#### [TASK DIRECTIONS]
Rewrite the items below, substituting "How can I do this:" for every occurrence of "How do I perform:" and leaving everything else untouched.

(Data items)
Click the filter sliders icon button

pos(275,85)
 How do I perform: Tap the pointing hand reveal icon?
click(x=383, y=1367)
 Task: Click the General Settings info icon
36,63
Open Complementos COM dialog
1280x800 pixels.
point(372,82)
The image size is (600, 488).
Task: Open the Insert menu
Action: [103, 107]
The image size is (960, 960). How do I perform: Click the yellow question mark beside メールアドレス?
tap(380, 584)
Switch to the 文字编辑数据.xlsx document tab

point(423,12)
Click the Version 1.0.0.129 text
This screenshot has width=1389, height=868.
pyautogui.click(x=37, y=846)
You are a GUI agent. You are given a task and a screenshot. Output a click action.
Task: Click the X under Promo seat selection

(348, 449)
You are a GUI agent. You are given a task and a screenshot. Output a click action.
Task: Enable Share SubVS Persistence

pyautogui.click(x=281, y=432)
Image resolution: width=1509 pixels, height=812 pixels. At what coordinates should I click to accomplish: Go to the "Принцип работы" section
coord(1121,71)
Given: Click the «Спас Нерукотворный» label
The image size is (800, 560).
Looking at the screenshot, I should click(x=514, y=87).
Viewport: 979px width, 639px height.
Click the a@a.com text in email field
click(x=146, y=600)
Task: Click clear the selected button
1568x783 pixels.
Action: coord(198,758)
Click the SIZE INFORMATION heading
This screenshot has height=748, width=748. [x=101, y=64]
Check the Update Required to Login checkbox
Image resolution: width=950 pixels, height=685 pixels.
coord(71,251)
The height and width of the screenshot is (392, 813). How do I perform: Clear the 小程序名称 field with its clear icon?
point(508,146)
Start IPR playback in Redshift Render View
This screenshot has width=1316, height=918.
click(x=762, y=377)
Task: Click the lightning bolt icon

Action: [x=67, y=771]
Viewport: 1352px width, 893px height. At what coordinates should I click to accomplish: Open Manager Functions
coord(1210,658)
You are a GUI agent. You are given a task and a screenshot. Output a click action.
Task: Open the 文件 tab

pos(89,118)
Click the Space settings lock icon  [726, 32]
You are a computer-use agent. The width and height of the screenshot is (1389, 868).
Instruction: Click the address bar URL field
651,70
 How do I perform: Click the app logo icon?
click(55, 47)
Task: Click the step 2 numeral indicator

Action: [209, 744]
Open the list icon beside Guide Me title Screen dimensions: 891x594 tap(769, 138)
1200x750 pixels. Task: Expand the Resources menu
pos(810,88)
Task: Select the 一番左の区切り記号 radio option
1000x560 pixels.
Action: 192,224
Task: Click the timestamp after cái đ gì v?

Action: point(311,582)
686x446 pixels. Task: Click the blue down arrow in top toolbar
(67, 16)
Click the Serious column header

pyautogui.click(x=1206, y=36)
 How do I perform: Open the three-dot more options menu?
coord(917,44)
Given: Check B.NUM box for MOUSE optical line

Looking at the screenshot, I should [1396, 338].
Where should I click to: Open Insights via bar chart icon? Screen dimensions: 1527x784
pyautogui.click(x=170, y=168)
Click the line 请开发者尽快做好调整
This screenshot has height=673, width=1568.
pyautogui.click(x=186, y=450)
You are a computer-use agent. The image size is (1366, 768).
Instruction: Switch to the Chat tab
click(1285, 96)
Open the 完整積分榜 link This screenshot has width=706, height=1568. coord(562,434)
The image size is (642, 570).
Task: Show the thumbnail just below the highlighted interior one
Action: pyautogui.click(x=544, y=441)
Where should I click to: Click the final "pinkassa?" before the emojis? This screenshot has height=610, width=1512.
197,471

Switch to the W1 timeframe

#### [SOLVED PROBLEM]
Click the filter sliders icon button

pos(275,85)
 How can I do this: Tap the pointing hand reveal icon?
click(x=383, y=1367)
 Task: Click the General Settings info icon
36,63
Open Complementos COM dialog
1280x800 pixels.
point(372,82)
The image size is (600, 488).
Task: Open the Insert menu
Action: [103, 107]
The image size is (960, 960). How can I do this: Click the yellow question mark beside メールアドレス?
tap(380, 584)
Switch to the 文字编辑数据.xlsx document tab

point(423,12)
Click the Version 1.0.0.129 text
This screenshot has width=1389, height=868.
pyautogui.click(x=37, y=846)
You are a GUI agent. You are given a task and a screenshot. Output a click action.
Task: Click the X under Promo seat selection

(348, 449)
You are a GUI agent. You are given a task and a screenshot. Output a click action.
Task: Enable Share SubVS Persistence

pyautogui.click(x=281, y=432)
Image resolution: width=1509 pixels, height=812 pixels. At what coordinates should I click to accomplish: Go to the "Принцип работы" section
coord(1121,71)
Given: Click the «Спас Нерукотворный» label
The image size is (800, 560).
Looking at the screenshot, I should click(x=514, y=87).
Viewport: 979px width, 639px height.
Click the a@a.com text in email field
click(x=146, y=600)
Task: Click clear the selected button
1568x783 pixels.
Action: coord(198,758)
Click the SIZE INFORMATION heading
This screenshot has height=748, width=748. [x=101, y=64]
Check the Update Required to Login checkbox
Image resolution: width=950 pixels, height=685 pixels.
coord(71,251)
The height and width of the screenshot is (392, 813). How can I do this: Clear the 小程序名称 field with its clear icon?
point(508,146)
Start IPR playback in Redshift Render View
This screenshot has width=1316, height=918.
click(x=762, y=377)
Task: Click the lightning bolt icon

Action: [x=67, y=771]
Viewport: 1352px width, 893px height. At what coordinates should I click to accomplish: Open Manager Functions
coord(1210,658)
You are a GUI agent. You are given a task and a screenshot. Output a click action.
Task: Open the 文件 tab

pos(89,118)
Click the Space settings lock icon  [726, 32]
You are a computer-use agent. The width and height of the screenshot is (1389, 868).
Instruction: Click the address bar URL field
651,70
 How can I do this: Click the app logo icon?
click(55, 47)
Task: Click the step 2 numeral indicator

Action: [209, 744]
Open the list icon beside Guide Me title Screen dimensions: 891x594 tap(769, 138)
1200x750 pixels. Task: Expand the Resources menu
pos(810,88)
Task: Select the 一番左の区切り記号 radio option
1000x560 pixels.
Action: 192,224
Task: Click the timestamp after cái đ gì v?

Action: point(311,582)
686x446 pixels. Task: Click the blue down arrow in top toolbar
(67, 16)
Click the Serious column header

pyautogui.click(x=1206, y=36)
 How can I do this: Open the three-dot more options menu?
coord(917,44)
Given: Check B.NUM box for MOUSE optical line

Looking at the screenshot, I should [1396, 338].
Where should I click to: Open Insights via bar chart icon? Screen dimensions: 1527x784
pyautogui.click(x=170, y=168)
Click the line 请开发者尽快做好调整
This screenshot has height=673, width=1568.
pyautogui.click(x=186, y=450)
You are a computer-use agent. The image size is (1366, 768).
Instruction: Switch to the Chat tab
click(1285, 96)
Open the 完整積分榜 link This screenshot has width=706, height=1568. coord(562,434)
The image size is (642, 570).
Task: Show the thumbnail just below the highlighted interior one
Action: pyautogui.click(x=544, y=441)
Where should I click to: Click the final "pinkassa?" before the emojis? This screenshot has height=610, width=1512.
197,471

Switch to the W1 timeframe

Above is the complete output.